##### QUOTED PASSAGE #####

From a membership standpoint, we continue to expect total member count to be flat or better during 2021 and for MFI growth to outpace member growth. MFI growth for the year is slightly ahead of our prior expectations due to stronger-than-expected renewal and higher tier penetration. We expect continued investments in price as well as significant increases in freight and distribution, labor and safety and sanitation expenses. Freight and distribution costs have been increasing throughout the year and we expect that they will be worth an incremental $10 million of margin pressure in the second half of the year.

We anticipate our investments in labor and incremental COVID-related safety and sanitation costs will drive an incremental SG&A burden of approximately $30 million. These costs could escalate if market conditions change. Know, that we will always do our best to keep our team members safe and we will continue to invest in our business and team, particularly in membership, digital and geographic expansion. While external factors are impacting our near-term results, it’s important to reinforce that our performance for 2021 continues to be ahead of any historical plans and that our confidence in the long-term health of our business remains very strong.

#####

◆ WHAT NEEDS TO BE DONE
Could you print the part of the membership and cost outlook word for word, from "We anticipate our" to "remains very strong."?

##### DATASET ENTRIES #####

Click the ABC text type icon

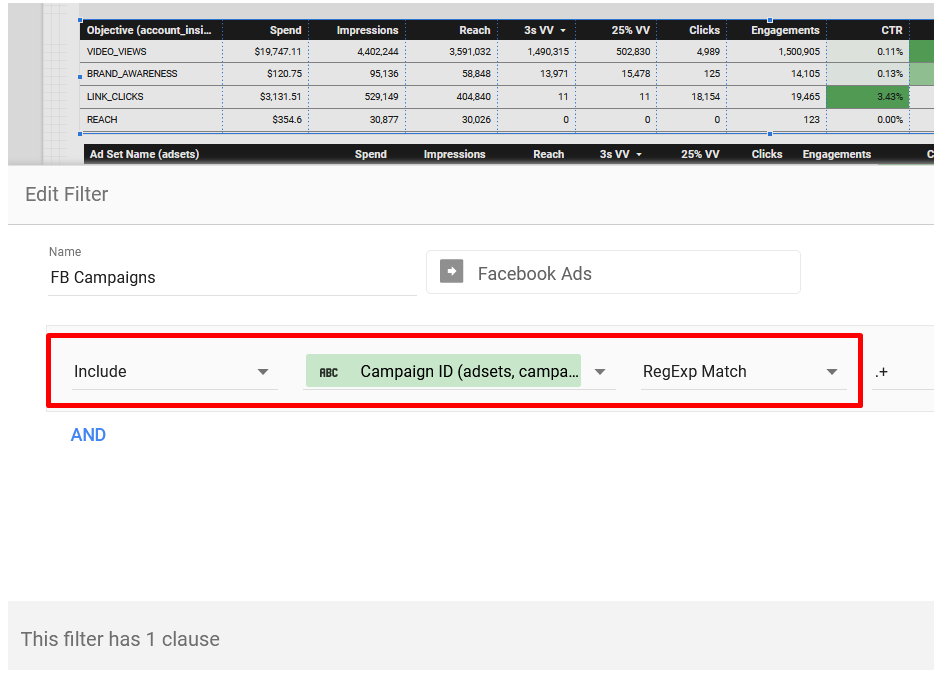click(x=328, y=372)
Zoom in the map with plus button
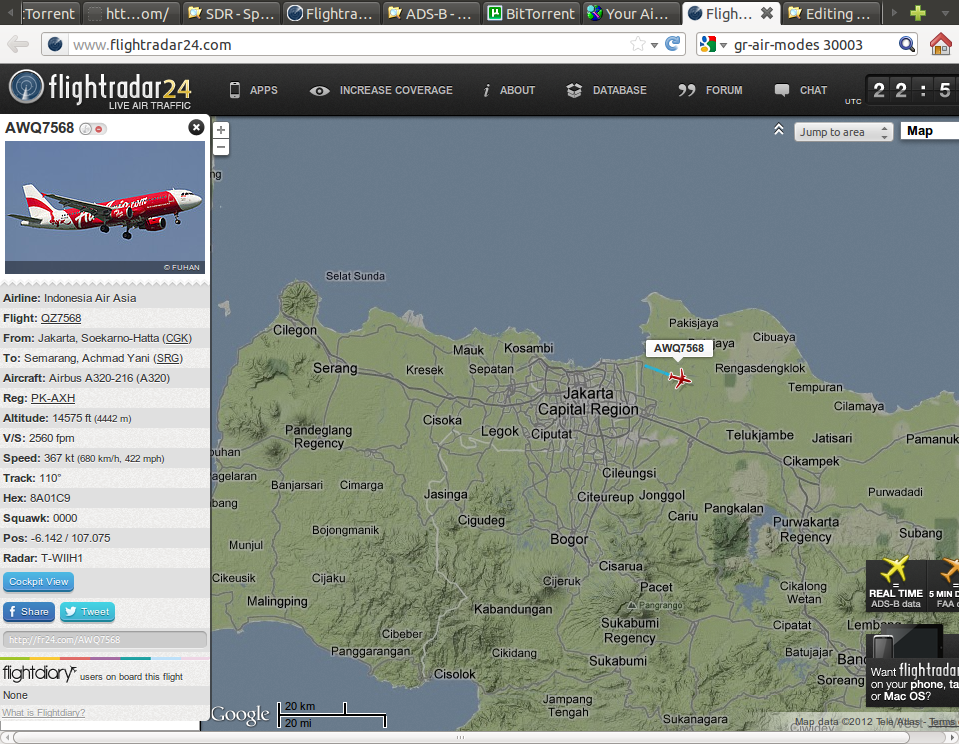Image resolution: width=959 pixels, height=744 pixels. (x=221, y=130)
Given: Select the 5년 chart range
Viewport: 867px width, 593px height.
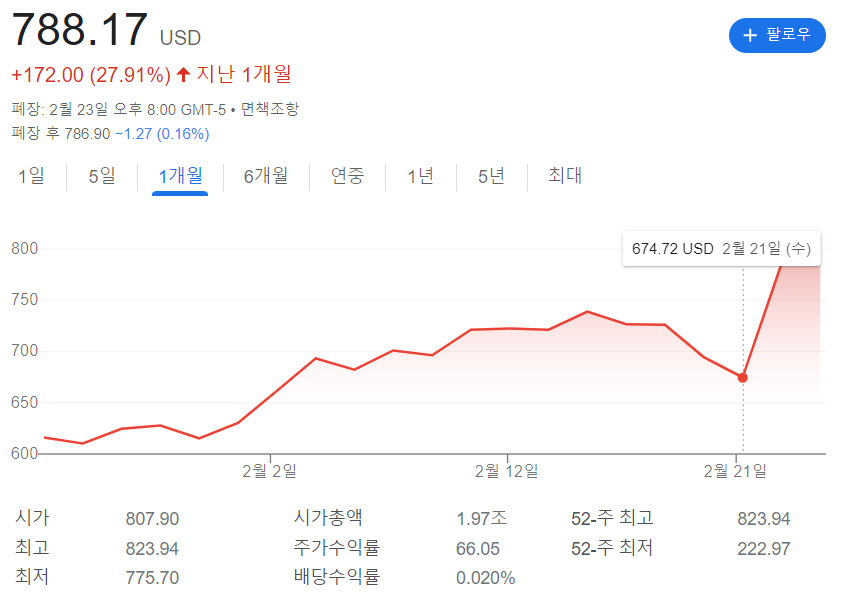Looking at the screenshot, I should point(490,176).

#####
##### DATASET ENTRIES #####

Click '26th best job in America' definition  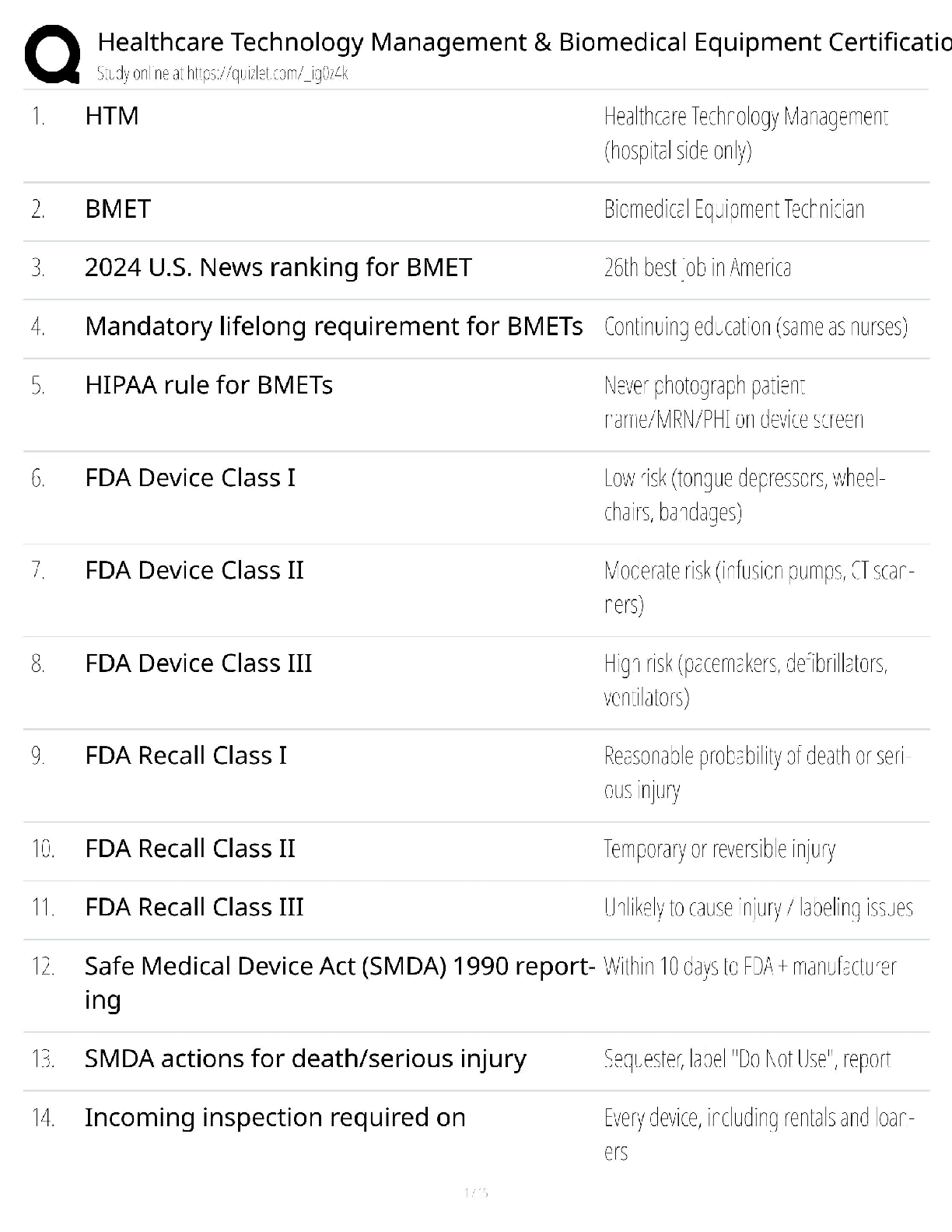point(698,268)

#####

◆ RESPONSE TO THIS EXERCISE
We anticipate our investments in labor and incremental COVID-related safety and sanitation costs will drive an incremental SG&A burden of approximately $30 million. These costs could escalate if market conditions change. Know, that we will always do our best to keep our team members safe and we will continue to invest in our business and team, particularly in membership, digital and geographic expansion. While external factors are impacting our near-term results, it’s important to reinforce that our performance for 2021 continues to be ahead of any historical plans and that our confidence in the long-term health of our business remains very strong.